“It’s cool out,” he insisted.
“I don’t care,” she argued. “I sprayed my hair!”
“I don’t get what for,” he said. “You’re just going to be out in the wind when we get there.”
If it didn’t make sense to him, it wasn’t worthy of discussion. There was no reasoning with him.
The closer they got to the church, the more Carolyn’s mind raced with all kinds of possibilities. Nothing could be ruled out. A lump settled in her throat. How could a little old lady be so scary?
* * *
The kiss. Jess had spent every second since yesterday afternoon thinking about it, going over everything Stephanie said and did in her mind. She lay in bed, touching her face and neck where Stephanie had touched her, even looking at the hands that she’d held. This was crazy. No sane person acted like this. Yet there she was, rolling back and forth across her blue quilted blanket, alternating between delirious joy and fits of despair.

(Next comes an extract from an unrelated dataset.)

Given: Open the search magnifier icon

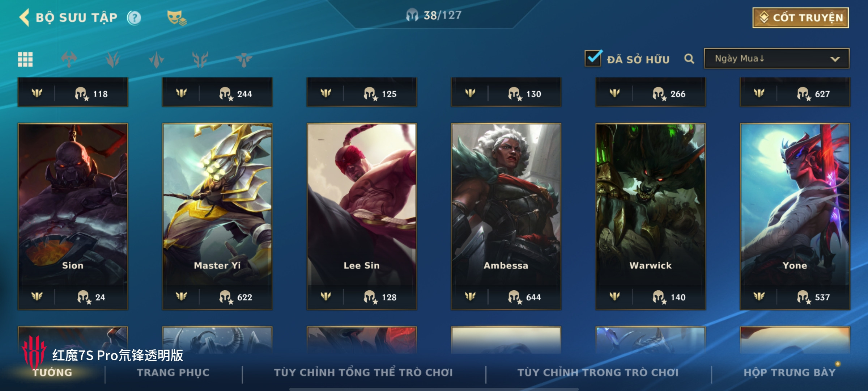Looking at the screenshot, I should pos(689,59).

Why hadn’t Stephanie called? Maybe she was regretting everything. At the same time, Jess was relieved she hadn’t. Jess wouldn’t have known what to say. Nothing in her life’s experience had prepared her for this. And her parents…they had always been her reference points in the world, the voices of sanity, usually, since she was a child. It was becoming clear—there was no safe place to go with these feelings, and those closest to her wouldn’t understand.
Jess propped herself up on her elbows, glancing out at the valley through her window. It was a peaceful, pastoral setting, the opposite of the tumult inside her head. There was no happy ending to be had, not for something like this. No matter what she felt, it simply wasn’t allowed. Not in this town, not by God. There was no way to square this with the Bible, with the teachings of her childhood and especially not with her minister father.
It was hopeless.
* * *
As soon as they pulled in to church, Carolyn’s eyes darted to Abilene’s parking space. It was empty. That was unusual; the woman prided herself on near-perfect attendance—among many other things. Of course the parking space didn’t have Abilene’s name or a “reserved” sign on it; it was just understood to be hers, a desirable slot immediately adjacent to the handicapped parking spaces. Nobody else ever parked there; people knew it was where she parked and stayed away from it. This odd, unspoken thing was one of the many that had taken Carolyn so long to get used to in Greens Fork. Ignorance was no defense. If by accident she had ever parked there, she would have been labeled as rude and unmannered. It was best not to provoke such arguments.
Carolyn’s pulse began to race. She kept telling herself she’d done the right thing, but for a moment she had a notion that the reason Abilene wasn’t there was because she was at home instructing hit men on Carolyn’s whereabouts during the week.
Amidst her worries, she was vaguely aware of an escalating argument in the backseat…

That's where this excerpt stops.